Gene Fergusson had seen his fair share of single women arriving at the inn since his younger brother had set up the activity and crafting holidays part of the website back in the spring – in fact now it was the height of the summer season they were arriving in a steady stream, but none of them had turned up tearful, clenched-fisted and furious, like this one.
He’d checked in the new arrivals without (much) incident this morning, including the party of four wool spinners and dyers from Lancashire looking forward to a fortnight’s B&B with tartan-making lessons at the mill nearby. They hadn’t been pleased with the parking situation and demanded he set out traffic cones for them for the duration of their stay to ensure a reserved spot by the inn door. He’d pointed out he didn’t possess any cones but thinking on his feet – and proud of it – he’d offered to put out the inn’s hat stand and a fire extinguisher, and had received four frosty looks and bitter silence as a reward.
Then there had been those two brassy Geordies who’d made ‘remarks’ and been overly familiar with him, smirking as he found their keys. They were here for painting lessons with Mr Garstang in his little art gallery-slash-living room along the front.
And there had been a formidable band of posh ladies from Sussex in brand new matching lilac cagoules and blonde bobs, all set up for a week of silversmithing and stained glass workshopping in the next village. They had been quiet and observant as he checked them in. Too quiet for his liking. Their steady exchange of tuts, raised eyebrows and one or two busy dust-sweeping fingertips had told him exactly what they thought of The Princess and the Pea Inn. He’d let them carry their own bags upstairs, too afraid of what they might do when they saw their rooms to accompany them.

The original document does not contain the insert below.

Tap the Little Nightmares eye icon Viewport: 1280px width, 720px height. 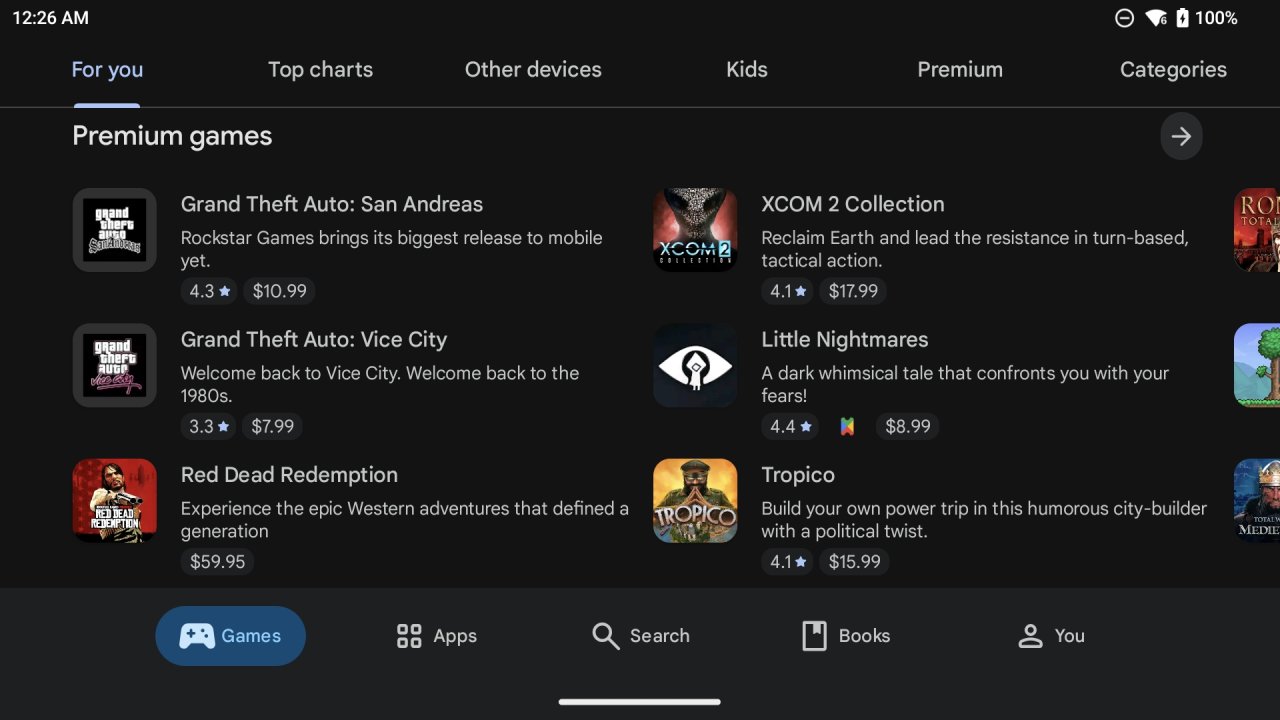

Beatrice could see the innkeeper’s mind at work as he rummaged in the pot and she braced herself for more of his confused chatter.
‘Kit… I meanDoctorWake, the Gaelic teacher, hasn’t arrived yet. The Gaelic lessons are new, you see? She’s on her way, but isn’t expecting to teach anything this week. She’s planning on taking a week’s holiday first, and eh…’ The man gulped at the sight of Beatrice’s stony expression. ‘She, eh… she might no’ mind starting work early, though. But I know your willow-weaving teacher’ll be disappointed you’re no’ glad aboot taking their class…’
Beatrice’s glassy stare was making his fumbling even worse and he couldn’t seem to focus on the room numbers on the key fobs. All the while, she was wondering why the keys weren’t hanging on the little numbered key board with the brass hooks. Fighting hard, she resisted the urge to snatch the box from his hands and hang each one neatly in its place.
The sound of the entire tub clattering onto the floor by the man’s anxiously shuffling feet made Beatrice flinch, her nerves already tested by the long journey from Warwick to Port Willow, a journey she wasn’t adequately prepared for, to say the least.
Had it really only been yesterday she’d made the booking? It seemed like days ago, but she still had the white wine hangover as evidence of the teary, alcohol-soaked afternoon that had led to the sudden rash decision to just get away, to be anywhere other than her silent, empty house.